Have students nowadays lost all semblances of chivalry? Should we be weeping at the grave of Mr Darcy or is chivalry still very much alive amongst the student populace? Antonia Bannister, a student at the University of Warwick, offers her opinion on the contentious matter. Do you agree with her?
I grew up on a diet of fairytales and Disney films. Stories filled with dungeons, dragons, damsels in distress and chivalrous knights. But is there any truth to these tales? Does Prince Charming really exist?
Well according to thousands of Facebook fans the answer is no. Dozens of groups have been created, proclaiming that “every girl deserves a Disney prince” and “someone should sue Disney for making every little girl believe she would have a prince.”
Dreamworks’ Shrek also seems to have an issue with Prince Charming; the prince turns out to be a whiny, hairnet sporting, mummy’s boy who doesn’t give a damn about the princess. In the 80s, Bonnie Tyler was struggling to find “a street-wise Hercules to fight the rising odds” and boy did she let everyone know about it with ‘Holding Out for a Hero’. Luckily for Bonnie, chivalrous men still do exist; however, they are an endangered species.
Lad culture
In this dog eat dog world, it’s all about the survival of the fittest. Over hundreds of thousands of years, we’ve learnt to walk straighter, build cities and develop technology we never thought could exist. We’ve built up immunity to diseases which would have otherwise wiped out mankind.

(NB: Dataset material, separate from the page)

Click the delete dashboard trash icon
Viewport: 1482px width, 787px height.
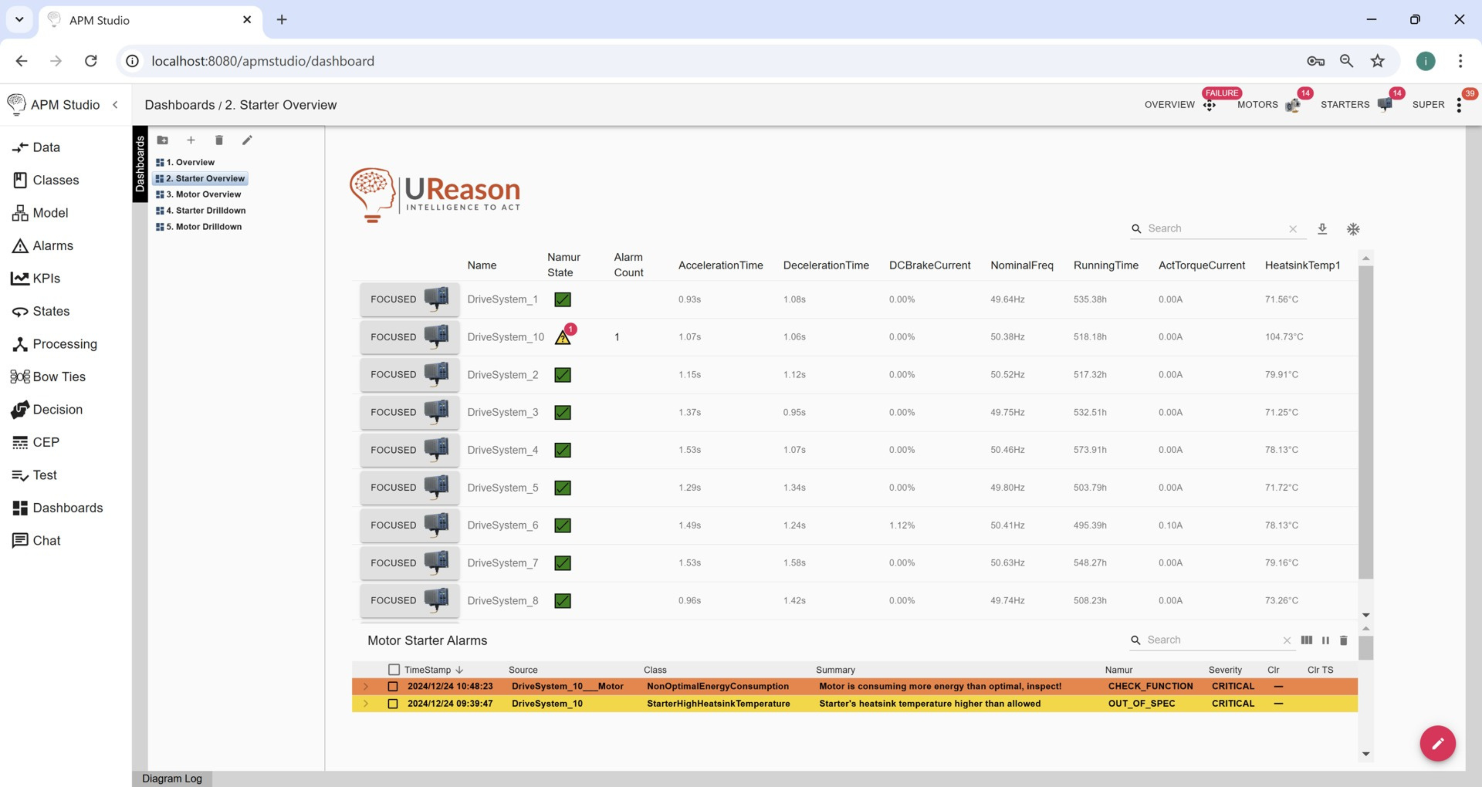(x=219, y=140)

Unfortunately, many men have yet to become immune to ‘lad culture’. It’s a terrible disease, sweeping the nation and killing off the last of our gentlemen. Symptoms include: getting ridiculously drunk, swearing excessively, verbally abusing women and the constant desire to get laid.

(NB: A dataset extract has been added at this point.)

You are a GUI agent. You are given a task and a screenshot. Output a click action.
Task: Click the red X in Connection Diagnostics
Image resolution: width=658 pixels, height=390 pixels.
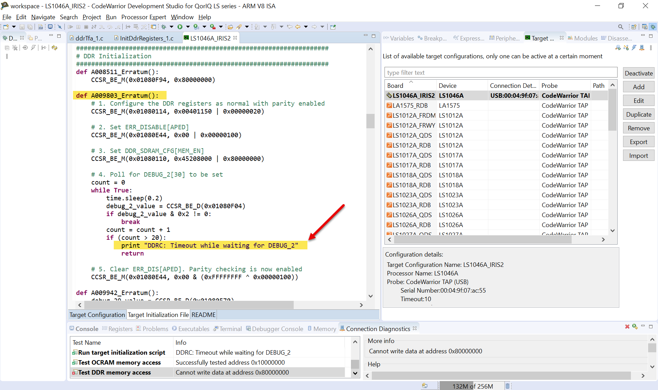coord(627,327)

The attitudes of the young male population have changed dramatically over the past generations. My Granddad used to write heartfelt love letters to my Gran; nowadays, you’re lucky if you don’t get a text from a lad asking for a booty call. As my flatmate, a typical rugby lad, summed it up, “men don’t want to ‘court’ women anymore, they just want sex.”
There has always been a mentality that “boys will be boys” and “they’ll grow up someday.” Well, in my opinion, that day can’t come soon enough. However, men can’t solely be blamed for the decline of chivalry. Women have played a hand too.
Women’s independence & the effect of short skirts
For every man who would offer to walk a woman home, I know a girl who would reject that offer. I myself am guilty of this crime. Now that women have got some semblance of independence and equal rights, we don’t want to be reliant on men. After all, “the sisters are doing it for themselves.”
We might tell ourselves we don’t need men, we might be guilty of slipping into the mindset of “whatever he can do, I can do better,” but let’s face it, that’s not the case. You’ll probably hate me for this but women need men – just as men need women. On a night out, as much as I believe I can look after myself, I always feel safer going out with my male friends.
Many women nowadays refuse and resent the assistance of men. Equally, plenty more abuse the help and attention of men. I’ve met so many girls who dress up in tiny skirts and dresses to get the attention of guys. They throw themselves at men to satisfy their own needs. Yet with skirts getting shorter and some women getting easier, it spells a recipe for disaster. There is a loss of respect between both parties.
So where did all the good men go?
Some of you may be asking how to find the last of this dying breed. Well, to be honest I couldn’t answer that question for you. It’s taken me nearly fourteen years to find them. They’re here, there and everywhere. You can find a gentleman even in the most roughest of lads; you just need to find a way to get them to show it.
My best friends are perfect examples of chivalrous men. Sometimes they act like complete fools, getting into fights and generally embarrassing me. But most of the time they are a pleasure to be around: they always open the door for me, walk me home after dark, cook for me when I’m too busy to do it for myself and just generally keep an eye out for me.
Really, it is the minority that are giving the majority a bad name. It is clear from the actions of men in everyday life that chivalry still exists. When women don’t want a gentleman, they don’t get one. If you throw yourself at a man, they won’t treat you with respect, but if you treat yourself with respect first and foremost, then one day your prince will come.
Disclaimer: This is based upon my awful experiences with men. It is a mass generalisation. I’m not trying to victimise either sex, actually I’d rather like to avoid that.